Objectives

This study investigated the pharmacokinetics of fibroblast activation protein inhibitors (FAPI) radiopharmaceuticals for pan-cancer treatment.
It hypothesized that adjusting the administered radiotracer dose could enhance tumor-to-background ratios.
A dose-escalation study with PC3 xenografts was performed, using doses between 10 and 1500 pmol.
The study found that increasing the dose from 10 to 600 pmol significantly reduced blood uptake and enhanced tumor uptake.
All radiotracers showed peak efficacy at 350–600 pmol, with altered pharmacokinetics beyond 600 pmol.
Human studies with [⁶⁸Ga]Ga-DOTA.SA.FAPI confirmed reduced off-target uptake, aligning with preclinical findings.

Methodology

Biodistribution studies were conducted in PC3 xenograft mice with varying doses (10-1500 pmol) of five different FAPI radiotracers.
PET/CT imaging was performed to visualize radiotracer distribution.
In vivo selectivity was assessed by co-injecting radiotracers with inhibitors of FAP, PREP, and DPP4.
Metabolite analysis via RP-HPLC was used to determine the stability of radiotracers in vivo.
FAP expression in organs was quantified using qPCR.
Circulating FAP (sFAP) levels were measured in mouse and human blood samples via ELISA.

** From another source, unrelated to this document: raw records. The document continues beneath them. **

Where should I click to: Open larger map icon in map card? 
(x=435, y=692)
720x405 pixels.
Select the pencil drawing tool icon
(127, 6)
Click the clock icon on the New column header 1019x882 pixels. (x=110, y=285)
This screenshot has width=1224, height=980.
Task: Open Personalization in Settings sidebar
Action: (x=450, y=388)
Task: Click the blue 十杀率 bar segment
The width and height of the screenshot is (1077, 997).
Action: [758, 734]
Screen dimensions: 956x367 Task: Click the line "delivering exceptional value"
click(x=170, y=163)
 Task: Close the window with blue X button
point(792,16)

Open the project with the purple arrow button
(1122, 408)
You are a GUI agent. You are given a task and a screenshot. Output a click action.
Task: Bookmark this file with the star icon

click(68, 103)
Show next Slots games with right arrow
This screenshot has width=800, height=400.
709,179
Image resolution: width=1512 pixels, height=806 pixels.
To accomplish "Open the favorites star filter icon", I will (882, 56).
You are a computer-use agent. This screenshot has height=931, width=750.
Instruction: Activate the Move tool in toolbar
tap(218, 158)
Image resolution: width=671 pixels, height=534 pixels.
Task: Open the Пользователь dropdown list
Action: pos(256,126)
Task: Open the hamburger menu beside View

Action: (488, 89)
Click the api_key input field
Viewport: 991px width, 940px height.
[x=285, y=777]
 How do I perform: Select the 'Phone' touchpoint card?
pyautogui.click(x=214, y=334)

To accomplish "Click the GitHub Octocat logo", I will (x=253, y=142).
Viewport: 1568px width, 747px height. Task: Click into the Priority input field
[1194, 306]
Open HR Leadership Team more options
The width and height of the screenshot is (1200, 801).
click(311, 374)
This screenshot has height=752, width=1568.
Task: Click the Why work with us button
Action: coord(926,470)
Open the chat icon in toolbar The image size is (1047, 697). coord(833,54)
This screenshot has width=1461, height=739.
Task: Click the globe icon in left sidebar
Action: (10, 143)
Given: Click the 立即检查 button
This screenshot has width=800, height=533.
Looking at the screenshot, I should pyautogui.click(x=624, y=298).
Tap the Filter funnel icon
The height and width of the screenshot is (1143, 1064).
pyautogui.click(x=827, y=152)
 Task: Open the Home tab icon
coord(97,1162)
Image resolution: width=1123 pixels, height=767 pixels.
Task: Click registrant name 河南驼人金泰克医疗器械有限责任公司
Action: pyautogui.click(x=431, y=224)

Increasing the dose from 10 to 600 pmol significantly reduced blood uptake (from ~9% IA/g to ~1% IA/g for monomers and ~20% IA/g to 2-5% IA/g for dimers) and enhanced tumor uptake (peak 12-19% IA/g at 350-600 pmol).
Tumor-to-blood and tumor-to-pancreas ratios improved with increased dose, with monomers showing higher contrast than dimers.
Administering 1000 pmol reduced tumor uptake by factors of 0.3-0.9, depending on the radiotracer.
qPCR confirmed FAP expression in various organs, with highest levels in bone, tumor, pancreas, salivary glands, and bone marrow.
Human studies showed significantly decreased SUVmax values in pancreas (p<0.001) and salivary glands (p<0.003) with higher doses of [⁶⁸Ga]Ga-DOTA.SA.FAPI.

The study provides a comprehensive analysis of FAPI-radiotracer pharmacokinetics, but the mechanism behind increased pancreatic uptake when co-injecting PREP and DPP4 inhibitors remains unclear and requires further investigation.
While the study identifies optimal doses for maximizing tumor uptake and minimizing off-target uptake, it would be beneficial to explore the impact of these findings on therapeutic efficacy in future studies.
The study uses wild-type cell lines, which may have lower FAP-receptor density compared to transfected cell lines. It would be valuable to compare results with other models.
The observation that sFAP levels are not correlated with tumor FAP overexpression is interesting. Further investigation into the source and regulation of sFAP could provide valuable insights.